Lu sur Risal : "Les gouvernements démocratiques qui ont suivi la dictature de M. Augusto Pinochet ont paradoxalement utilisé son héritage militaro-judiciaire à l’encontre des Mapuches.

 

par Alain Devalpo

 

La nuit va recouvrir les collines de la communauté de Chekenko, semées de pins et d’eucalyptus à perte de vue. Le froid pince et des feux flambent déjà. La machi (chamane), qui se reposait sous un abri, se saisit de son kultrun [1]. C’est le début du guillatun, la cérémonie traditionnelle du peuple mapuche. Un guillatun particulier qui, ce 6 novembre 2005, honore la mémoire d’Alex Lemun, un indigène de 17 ans, tué en 2002 par un carabinero (policier). A l’invitation de sa famille, certains sont venus de la capitale, Santiago, 700 kilomètres plus au nord. D’autres ont pris le risque de quitter leur clandestinité. Une dizaine de dirigeants des communautés voisines sont absents, et pour cause : ils purgent des peines de prison allant jusqu’à dix ans.
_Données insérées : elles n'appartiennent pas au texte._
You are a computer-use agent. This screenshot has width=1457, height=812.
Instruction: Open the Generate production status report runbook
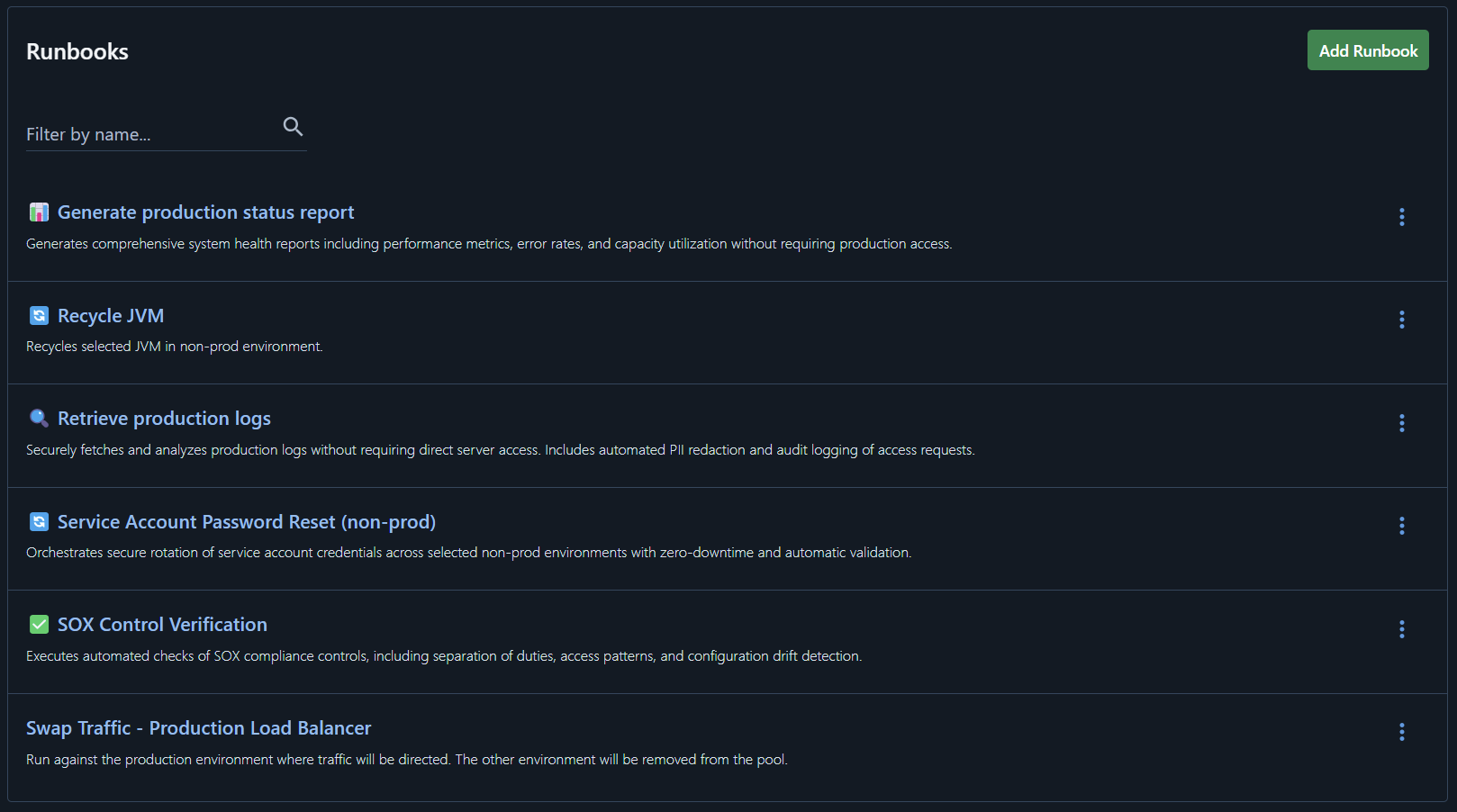click(205, 212)
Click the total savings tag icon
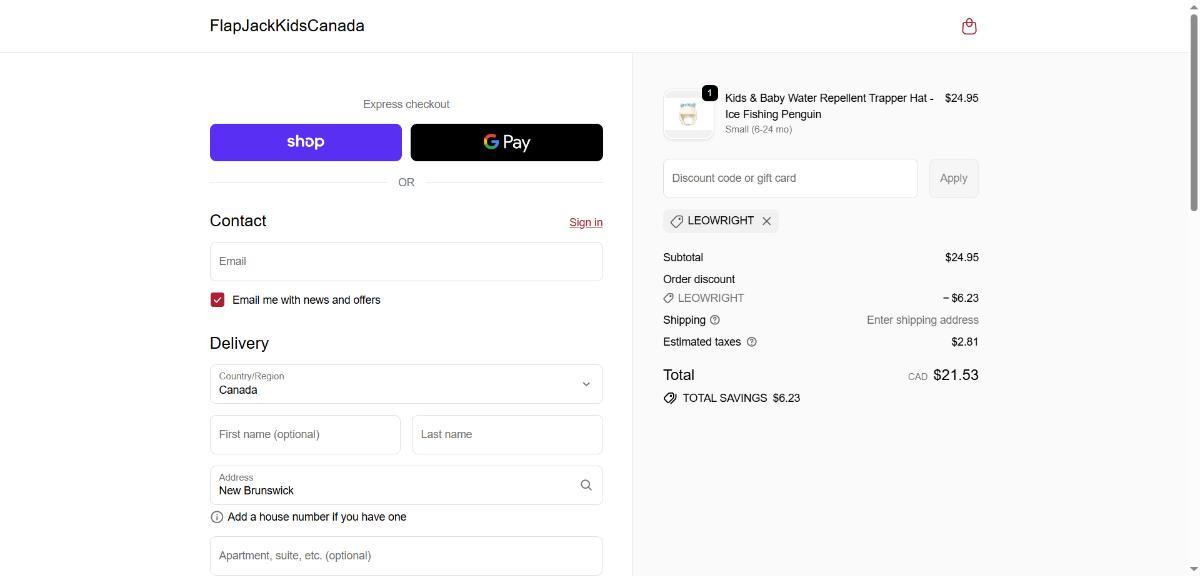This screenshot has width=1200, height=576. click(x=670, y=398)
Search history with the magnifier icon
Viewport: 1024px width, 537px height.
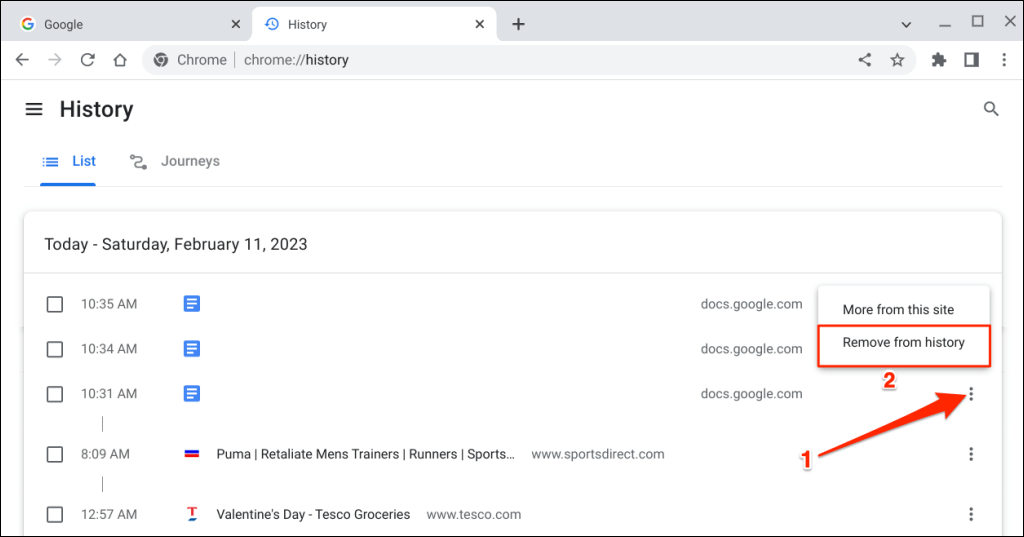tap(991, 109)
Les ombres se regroupent autour du réwé qui trône au milieu du champ : un tronc d’arbre sculpté en forme d’escalier pointé vers la voûte céleste. Elles saluent les quatre points cardinaux puis amorcent un purun, une danse circulaire. Guidé par la machi, le chant du peuple mapuche s’élève vers les esprits. Un chant que les autorités chiliennes veulent bâillonner...

« Quinze ans après la dictature, notre pays, dont la démocratie est présentée comme exemplaire, n’a pas un cadre juridique adéquat pour protéger les peuples indigènes », dénonce l’Observatoire (chilien) des droits des peuples indigènes (ODPI) [2]. La Constitution ne reconnaît pas le visage pluriethnique de ce pays, qui reste l’un des rares du continent à ne pas avoir ratifié le traité international sur les droits des peuples indigènes - la convention 169 de l’Organisation internationale du travail (OIT).

Huit peuples autochtones sont présents sur le territoire chilien [3]. Une étude contestée, datant de l’an 2000, évalue la présence indigène à 700 000 personnes (4,5 % des 15 millions d’habitants) [4], dont 85 % sont des « gens de la terre », traduction littérale de « mapuche » ; une importante minorité, dont l’habitat traditionnel est situé au sud du fleuve Bío Bío [5], une région que les conquistadores baptisèrent Araucanie lorsqu’ils y parvinrent.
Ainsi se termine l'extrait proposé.